Multi-touch attribution is the family of attribution models that distribute conversion credit across more than one touchpoint, instead of assigning all of it to the last one (last-click) or the first one (first-click). The point is to reflect the reality that most B2B and considered-purchase conversions involve several interactions over days or weeks, and a model that ignores all but one of them will mis-cost the channels that fed the funnel.
In practice, multi-touch usually means one of three approaches. Position-based (or U-shaped) attribution gives the first and last touchpoints extra weight, with the rest spread between them — useful when discovery and closing are the most important moments. Time-decay weights recent interactions more heavily, which fits sales cycles where recent contact is what tips the decision.

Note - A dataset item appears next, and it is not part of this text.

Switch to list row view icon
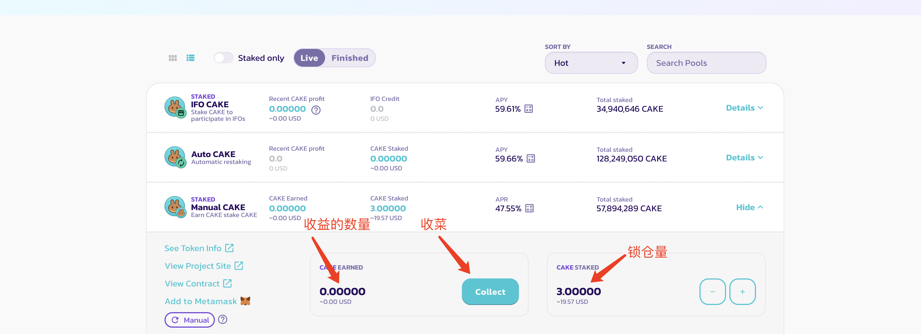921x334 pixels. coord(190,58)
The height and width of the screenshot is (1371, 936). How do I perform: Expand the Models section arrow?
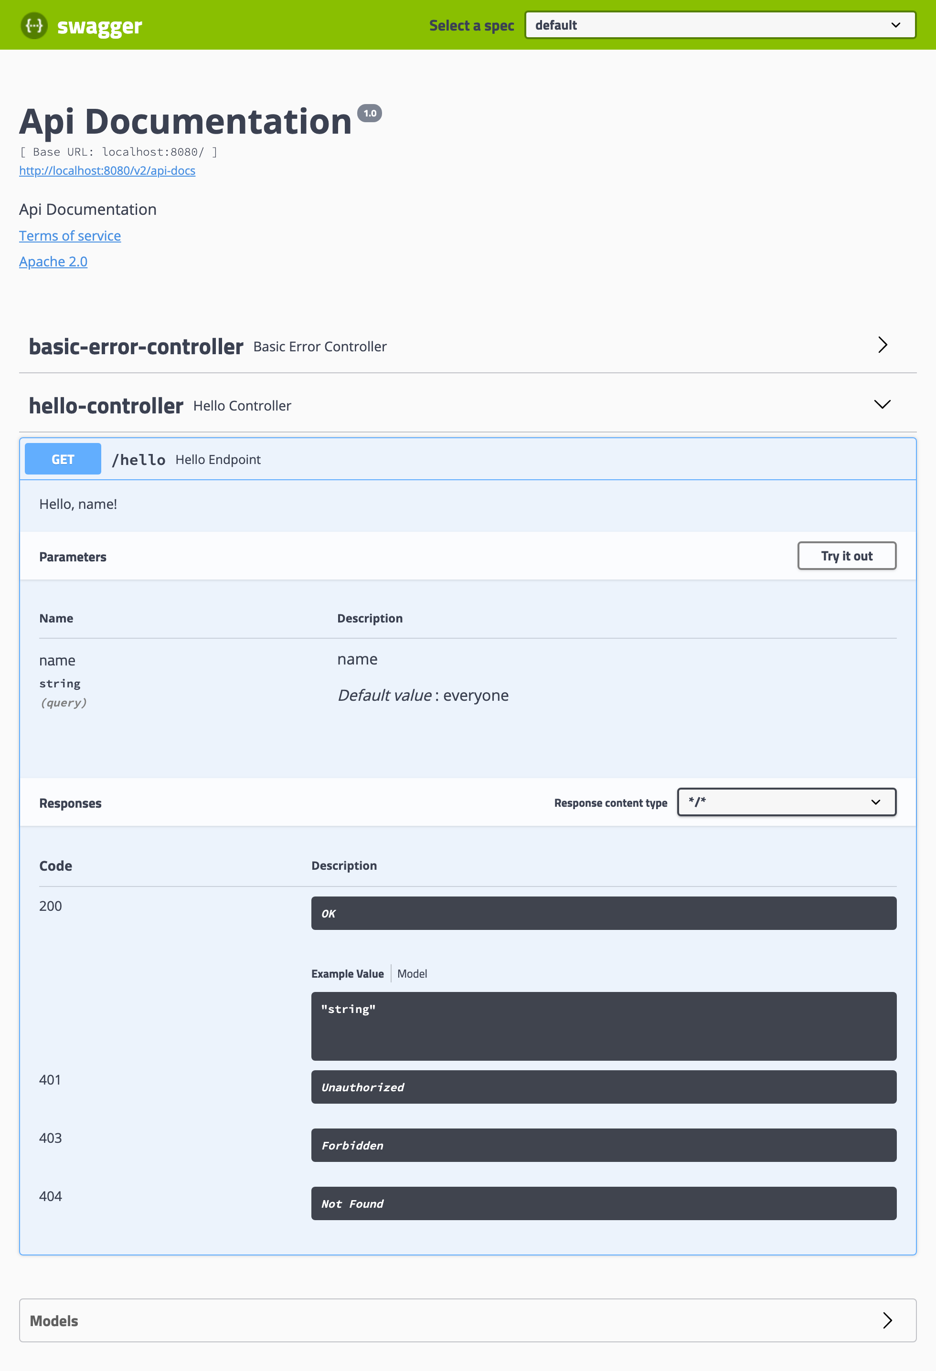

Data-driven attribution uses observed conversion patterns to assign credit empirically; it's the most accurate when you have enough volume, and the hardest to explain when you don't.
I use multi-touch reporting alongside last-click rather than instead of it. Last-click is what most ad platforms optimise against, so it stays useful for in-platform decisions. Multi-touch is what I use when deciding where the marketing budget goes — which channels deserve more, which are coasting on credit they didn't earn.
The failure mode of multi-touch is over-investment in the model itself. A position-based or time-decay model run on clean data tells you most of what you need; a custom Markov-chain model run on dirty data tells you nothing useful. The leverage is in good source-tracking on every campaign, not in picking the most sophisticated math.